In many states, patients may have trouble discovering their doctors’ shady pasts. Though Texas Medical Board actions are public, the National Practitioner Data Bank created by Congress to track misconduct by doctors is not available to the general public. Some countries’ medical systems are more transparent: In the United Kingdom, a simple website allows anyone to look up any doctor registered in the country to see what actions have been taken against them, along with a record of any hearing before a medical tribunal. (What’s more, in the United States, only one-third of the people who experience physician misconduct report it to a medical board.)
Sometimes, problem doctors are merely required to undergo further training or told to refrain from prescribing certain types of medications. Or they’re shifted over to patients with few other options. In the 1990s, a Texas doctor failed to diagnose a patient’s meningitis, rendered the patient brain-dead, and was then restricted by the medical board to practicing only in Texas prisons. Later, an inmate sued the doctor after a diagnostic failure caused him to lose his right testicle. Two-thirds of the doctors working full time at Louisiana state prisons had been disciplined by the state medical board, a 2012 Times-Picayune investigation found. In Texas, about 1 in 6 doctors and dentists who treat prisoners have had actions on their record by the medical or dental examiner board, according to a list provided through a public records request. Owen Murray, the vice president of Correctional Managed Care at UTMB, which provides medical services to prisoners, said that it’s worth noting that some of the infractions were minor administrative issues and that UTMB is not allowed to hire anyone with an active board restriction to work in prisons.
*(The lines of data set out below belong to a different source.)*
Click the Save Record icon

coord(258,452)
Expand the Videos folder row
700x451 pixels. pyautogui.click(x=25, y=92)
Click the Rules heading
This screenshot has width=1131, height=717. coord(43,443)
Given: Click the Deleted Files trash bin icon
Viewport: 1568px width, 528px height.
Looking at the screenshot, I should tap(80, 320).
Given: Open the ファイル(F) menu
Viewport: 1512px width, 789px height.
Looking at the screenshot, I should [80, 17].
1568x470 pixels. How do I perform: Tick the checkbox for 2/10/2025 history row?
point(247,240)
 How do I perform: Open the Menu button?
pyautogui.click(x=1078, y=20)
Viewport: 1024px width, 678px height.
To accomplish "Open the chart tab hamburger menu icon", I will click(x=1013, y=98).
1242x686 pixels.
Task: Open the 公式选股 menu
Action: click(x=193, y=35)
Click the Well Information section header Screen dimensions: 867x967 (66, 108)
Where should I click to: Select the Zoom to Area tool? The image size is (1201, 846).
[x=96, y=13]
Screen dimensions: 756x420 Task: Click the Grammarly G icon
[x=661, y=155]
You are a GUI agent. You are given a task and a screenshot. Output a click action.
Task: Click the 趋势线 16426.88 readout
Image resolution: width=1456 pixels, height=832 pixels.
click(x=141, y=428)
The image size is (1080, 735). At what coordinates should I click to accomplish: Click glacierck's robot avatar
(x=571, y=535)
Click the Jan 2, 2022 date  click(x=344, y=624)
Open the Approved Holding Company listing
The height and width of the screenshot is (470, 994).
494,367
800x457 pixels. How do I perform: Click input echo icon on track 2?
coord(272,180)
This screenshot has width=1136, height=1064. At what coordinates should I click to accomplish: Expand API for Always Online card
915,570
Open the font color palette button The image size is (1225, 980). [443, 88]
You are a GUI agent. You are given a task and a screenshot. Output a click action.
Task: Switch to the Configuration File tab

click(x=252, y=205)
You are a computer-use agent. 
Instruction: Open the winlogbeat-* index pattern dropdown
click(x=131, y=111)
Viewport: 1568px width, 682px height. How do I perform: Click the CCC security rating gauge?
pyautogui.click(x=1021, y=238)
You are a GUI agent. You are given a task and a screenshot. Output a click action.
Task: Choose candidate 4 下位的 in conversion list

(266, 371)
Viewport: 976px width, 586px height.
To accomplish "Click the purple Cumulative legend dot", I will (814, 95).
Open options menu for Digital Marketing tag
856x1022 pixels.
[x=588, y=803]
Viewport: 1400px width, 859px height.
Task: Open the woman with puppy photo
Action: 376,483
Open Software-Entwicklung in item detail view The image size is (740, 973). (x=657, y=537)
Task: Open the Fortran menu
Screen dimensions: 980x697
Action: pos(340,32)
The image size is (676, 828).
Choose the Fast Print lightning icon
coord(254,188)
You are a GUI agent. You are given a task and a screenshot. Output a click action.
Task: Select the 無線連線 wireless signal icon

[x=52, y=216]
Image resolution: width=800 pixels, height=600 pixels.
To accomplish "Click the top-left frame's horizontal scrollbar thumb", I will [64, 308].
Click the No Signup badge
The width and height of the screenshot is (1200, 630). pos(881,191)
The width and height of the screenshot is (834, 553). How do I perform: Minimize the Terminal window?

The system is essentially designed to protect itself: In a study of all 1,790 licensing boards in the United States, Allensworth found that “nearly all of them are controlled by professionals holding a license issued by the board itself.”
Instead, the people who wind up punished are the patients. After Nielson stopped seeing Leonard, he spent thousands of dollars buying pain pills on the street. Today, Nielson is single, lives with his mother on $734 in monthly disability payments, and rarely leaves his house. When we met, he was fretting that he couldn’t get his sick dog to the vet.
And after her case, Blue was diagnosed with post-traumatic stress disorder and became unable to go back to work. Panic attacks would blur her vision and send her heart pounding. She lost her house and moved into a camper on a friend’s property. Today, she manages a mobile-home park near Austin and takes care of her granddaughter.
In 2018, the Texas Medical Board revoked Leonard’s medical license, citing both his overprescribing of opioids and his alleged sexual impropriety. Leonard, defiant to the very end, petitioned the board to reinstate his license but was unsuccessful.
When he read a news article about the revocation, Nielson learned that Leonard had abused patients before—female patients—and that he had been restricted to seeing only male patients as a result.
Nielson looked up Blue, who was mentioned in the article, on Facebook. He messaged her, and the two have met up a few times. “I’m so sorry it happened to you,” Nielson told her. “This fucking asshole’s going to pay for what he did to us one way or another. Even if God has to do it.” Everyone else, after all, had gone easy on him.